Revenue went to the developers, much of it in the form of production tax credits and property tax exemptions, and green power at less than 30 percent of the nameplate rating went out when the wind was blowing hard enough (while coal, gas and nuclear plants were forced to keep their turbines spinning because wind, you know, isn’t steady). It was a good deal for some, but for the people it was the Big Con.
Now, next up in New York to reach that magic old age of 20 will be Maple Ridge Wind Farm in Lewis County. That is no Madison Wind Farm. Maple Ridge is the granddaddy of the eastern half of the country, with more than a hundred windmills scattered across the Tug Hill plateau, their towers and blades visible from the town of Rutland to well below Martinsburg. And these are the short towers; the new towers are about twice as tall.

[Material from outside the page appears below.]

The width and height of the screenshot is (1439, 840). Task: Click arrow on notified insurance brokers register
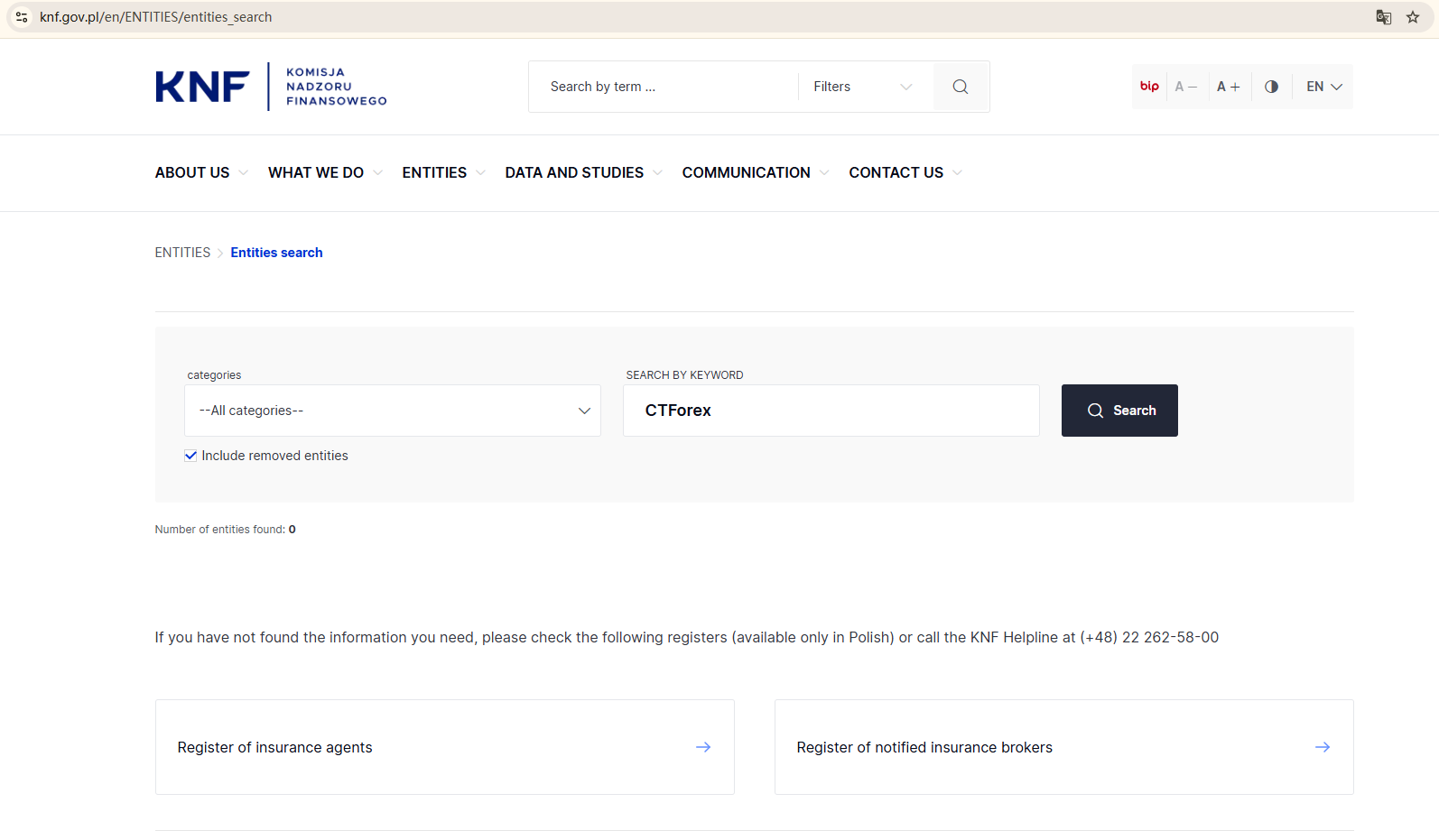tap(1323, 747)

Liz Swearingen, Lewis County’s savvy county manager, understands the ramifications. Through the Maple Ridge PILOT, the municipalities, Lowville Academy and Central School, and the county have realized big payouts over the 15 or so years of the PILOT so far, and those payments will continue until 2021. She acknowledges, however, that no one knows what will happen then.
Technology has passed Maple Ridge by just as it has every wind farm built in the early part of this century. Bigger, more efficient, more reliable wind mills allow developers to generate more power with less wind and to achieve a larger percentage of their nameplate power.
And still, these wind farms are simply not viable without massive subsidies, including a singular commitment from local taxpayers. For towns and counties and school districts, these projects are all gamble and no payout.
The only reason Maple Ridge hasn’t pinched Lewis County is that its PILOT is subsidized by an old program through Empire State Development that allowed businesses in the now defunct Empire Zones to pay local taxes and be reimbursed by the state. That long-gone program won’t help anyone anymore, so what will happen with Maple Ridge after all the Monopoly money is gone is anyone’s guess.
Ms. Swearingen said that Lewis County has a strong decommissioning agreement in place with the owners of Maple Ridge. But these owners are not the ones who signed the document, and no one ever went broke being skeptical about agreements with wind developers. It may be difficult for Lewis County to impose an agreement on a giant corporation headquartered in Spain.
Lewis County is at least aware of the risks it faces. Ms. Swearingen is working hard to tighten the county’s budget so that it relies less on fund balance to save the tax levy, which may give it the wherewithal to weather any storm the end of Maple Ridge’s PILOT kicks up. End of life is never pretty, and it is particularly ugly for wind farms.